◆ **EXERCISE BRIEF**
Would you reproduce, word for word, only the lines from the one with "At what coordinates" to the end of the listing below?

Segment Open

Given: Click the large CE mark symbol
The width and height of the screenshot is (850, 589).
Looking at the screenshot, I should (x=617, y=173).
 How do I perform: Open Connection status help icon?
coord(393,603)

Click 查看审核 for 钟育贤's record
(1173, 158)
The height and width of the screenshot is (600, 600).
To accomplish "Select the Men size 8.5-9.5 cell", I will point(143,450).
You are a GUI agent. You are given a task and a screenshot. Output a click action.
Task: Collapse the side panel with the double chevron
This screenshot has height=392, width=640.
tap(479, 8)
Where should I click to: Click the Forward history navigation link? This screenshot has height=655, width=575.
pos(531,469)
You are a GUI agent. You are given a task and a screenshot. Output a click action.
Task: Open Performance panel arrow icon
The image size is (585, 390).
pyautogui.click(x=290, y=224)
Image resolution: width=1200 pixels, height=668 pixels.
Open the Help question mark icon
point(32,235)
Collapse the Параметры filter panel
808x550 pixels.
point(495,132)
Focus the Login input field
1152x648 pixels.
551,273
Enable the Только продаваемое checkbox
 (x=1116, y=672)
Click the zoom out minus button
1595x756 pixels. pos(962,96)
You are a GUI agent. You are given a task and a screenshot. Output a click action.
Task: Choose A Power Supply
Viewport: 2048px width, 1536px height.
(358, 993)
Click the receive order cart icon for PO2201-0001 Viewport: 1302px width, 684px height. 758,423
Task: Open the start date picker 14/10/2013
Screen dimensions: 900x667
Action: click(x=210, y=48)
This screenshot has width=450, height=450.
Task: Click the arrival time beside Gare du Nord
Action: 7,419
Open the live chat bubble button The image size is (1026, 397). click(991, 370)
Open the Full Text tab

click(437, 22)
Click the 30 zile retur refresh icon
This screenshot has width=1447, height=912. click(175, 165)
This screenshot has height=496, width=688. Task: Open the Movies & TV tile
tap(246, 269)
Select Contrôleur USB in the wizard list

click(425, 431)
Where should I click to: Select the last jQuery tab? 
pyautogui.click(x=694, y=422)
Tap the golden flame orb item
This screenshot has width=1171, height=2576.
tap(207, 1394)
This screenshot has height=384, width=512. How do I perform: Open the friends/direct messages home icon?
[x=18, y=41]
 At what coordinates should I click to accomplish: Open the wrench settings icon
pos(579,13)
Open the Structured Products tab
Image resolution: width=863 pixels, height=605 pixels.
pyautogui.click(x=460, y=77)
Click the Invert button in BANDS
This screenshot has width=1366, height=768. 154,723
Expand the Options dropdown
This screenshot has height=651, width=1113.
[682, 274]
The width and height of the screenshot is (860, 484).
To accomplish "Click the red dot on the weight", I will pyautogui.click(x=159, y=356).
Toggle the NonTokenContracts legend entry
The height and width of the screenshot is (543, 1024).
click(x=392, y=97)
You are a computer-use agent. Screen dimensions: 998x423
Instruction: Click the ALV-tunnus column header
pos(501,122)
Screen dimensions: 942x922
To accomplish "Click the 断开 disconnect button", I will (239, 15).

Segment Closed

◆ **TASK OUTPUT**
 At what coordinates should I click to accomplish: Open the wrench settings icon
pos(579,13)
Open the Structured Products tab
Image resolution: width=863 pixels, height=605 pixels.
pyautogui.click(x=460, y=77)
Click the Invert button in BANDS
This screenshot has width=1366, height=768. 154,723
Expand the Options dropdown
This screenshot has height=651, width=1113.
[682, 274]
The width and height of the screenshot is (860, 484).
To accomplish "Click the red dot on the weight", I will pyautogui.click(x=159, y=356).
Toggle the NonTokenContracts legend entry
The height and width of the screenshot is (543, 1024).
click(x=392, y=97)
You are a computer-use agent. Screen dimensions: 998x423
Instruction: Click the ALV-tunnus column header
pos(501,122)
Screen dimensions: 942x922
To accomplish "Click the 断开 disconnect button", I will (239, 15).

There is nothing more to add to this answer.